Place 1: End of do_write_static() function
if (close_connection_)
{
adaptor_.shutdown_readwrite();
adaptor_.close();
CROW_LOG_DEBUG << this << " from write (static)";
check_destroy();
}
res.end(); // Connection is potentially already deleted here.
res.clear();
buffers_.clear();
}
Place 2: End of do_write_general() for large (over 1MB) responses
if (close_connection_)
{
adaptor_.shutdown_readwrite();
adaptor_.close();
CROW_LOG_DEBUG << this << " from write (res_stream)";
check_destroy();
}
res.end(); // Connection is potentially already deleted here.
res.clear();
buffers_.clear();
}
}
Place 3: do_write_sync()'s completion lambda (executed before function returns)
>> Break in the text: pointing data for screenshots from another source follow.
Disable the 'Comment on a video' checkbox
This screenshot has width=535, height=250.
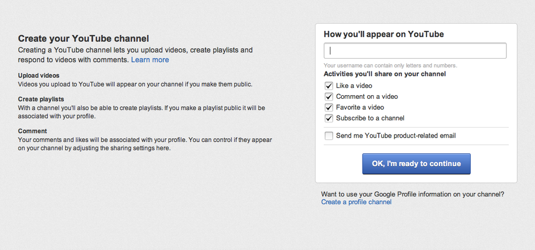(329, 97)
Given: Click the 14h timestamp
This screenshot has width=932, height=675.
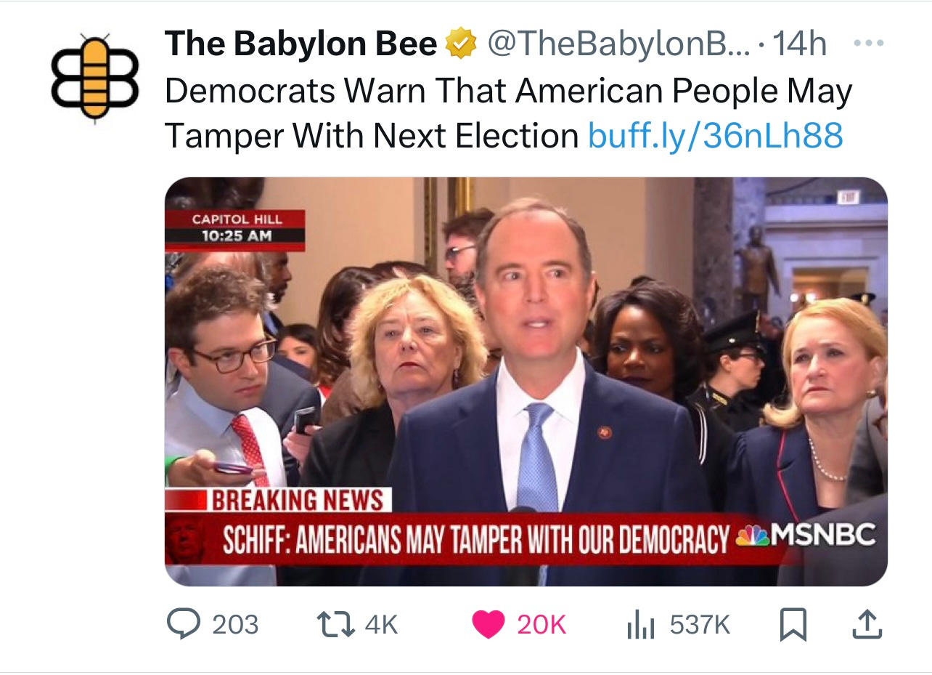Looking at the screenshot, I should point(798,45).
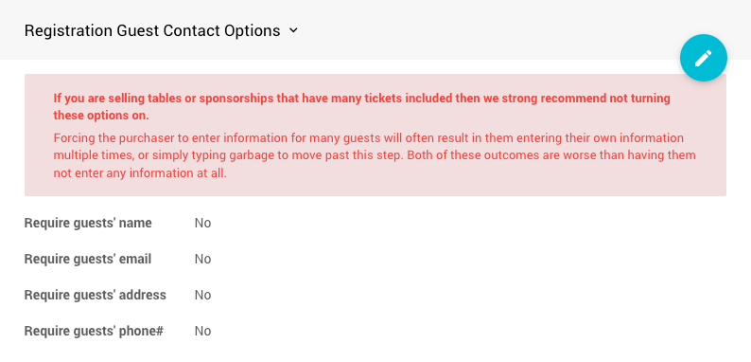Click the bold red warning heading text
The image size is (751, 362).
(361, 107)
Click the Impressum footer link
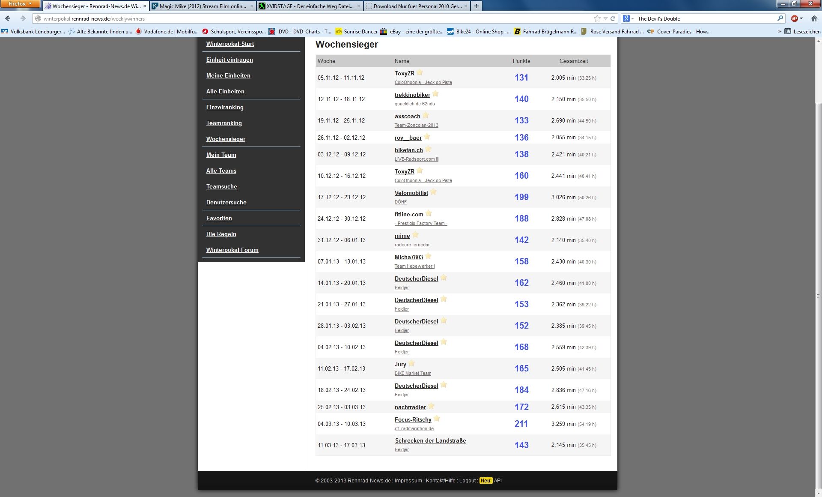The image size is (822, 497). pos(408,481)
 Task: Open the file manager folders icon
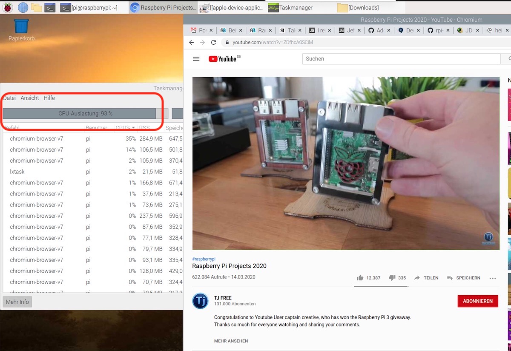point(37,7)
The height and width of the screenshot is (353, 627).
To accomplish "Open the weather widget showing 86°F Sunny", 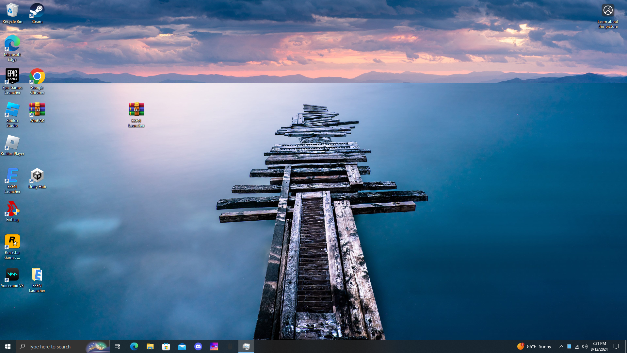I will click(534, 346).
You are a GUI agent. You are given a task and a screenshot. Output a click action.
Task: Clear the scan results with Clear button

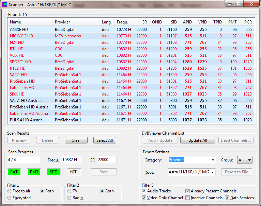[76, 140]
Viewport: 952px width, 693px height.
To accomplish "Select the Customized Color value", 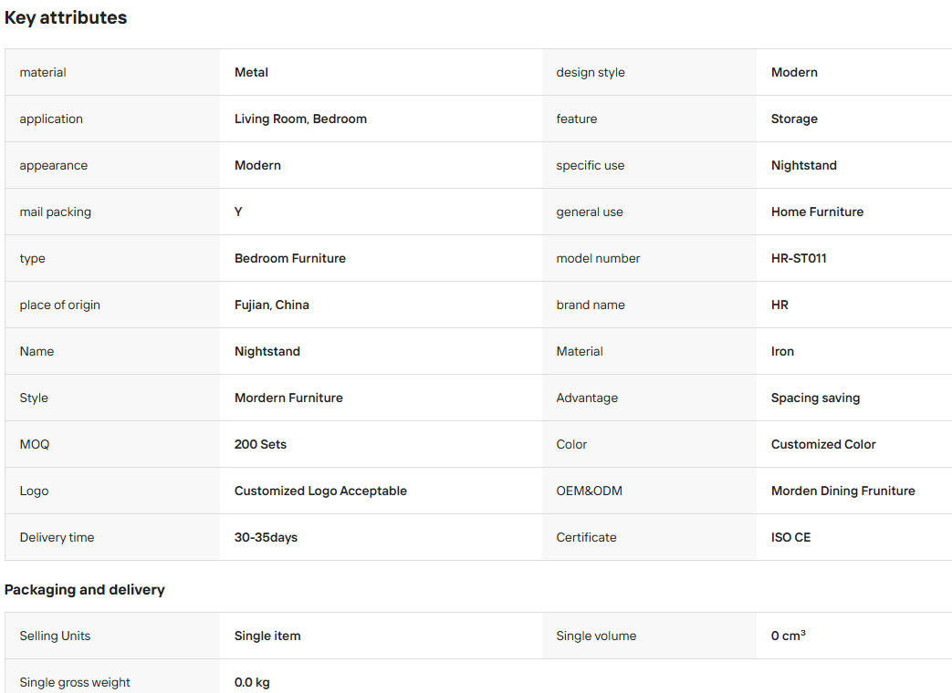I will (823, 444).
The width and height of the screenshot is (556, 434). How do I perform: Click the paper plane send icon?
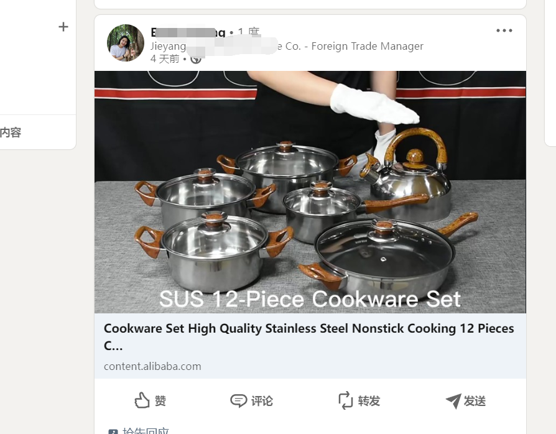coord(453,400)
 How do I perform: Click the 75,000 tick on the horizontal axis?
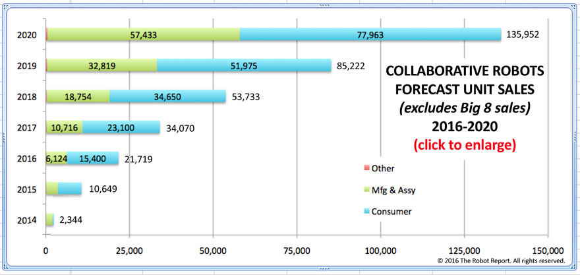click(x=296, y=250)
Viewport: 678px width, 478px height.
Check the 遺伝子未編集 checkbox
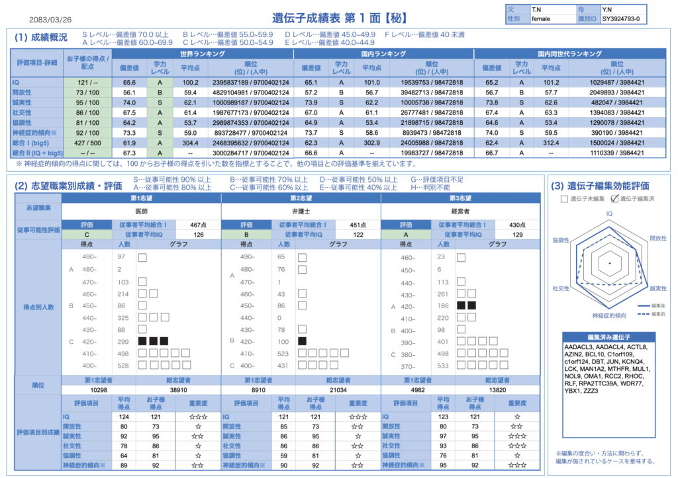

Note: In this case the issue lies in functions calling do_write_sync() not being
aware that the Connection object might be potentially deleted in this
method.
else
{
CROW_LOG_ERROR << ec << " - happened while sending buffers";
CROW_LOG_DEBUG << this << " from write (sync)(2)";
check_destroy();
return true;
}
});
Perhaps making check_destroy() return a boolean value indicating whether the
object was or wasn't deleted might be a solution. That way the calling functions
would know whether to immediately exit, or continue execution.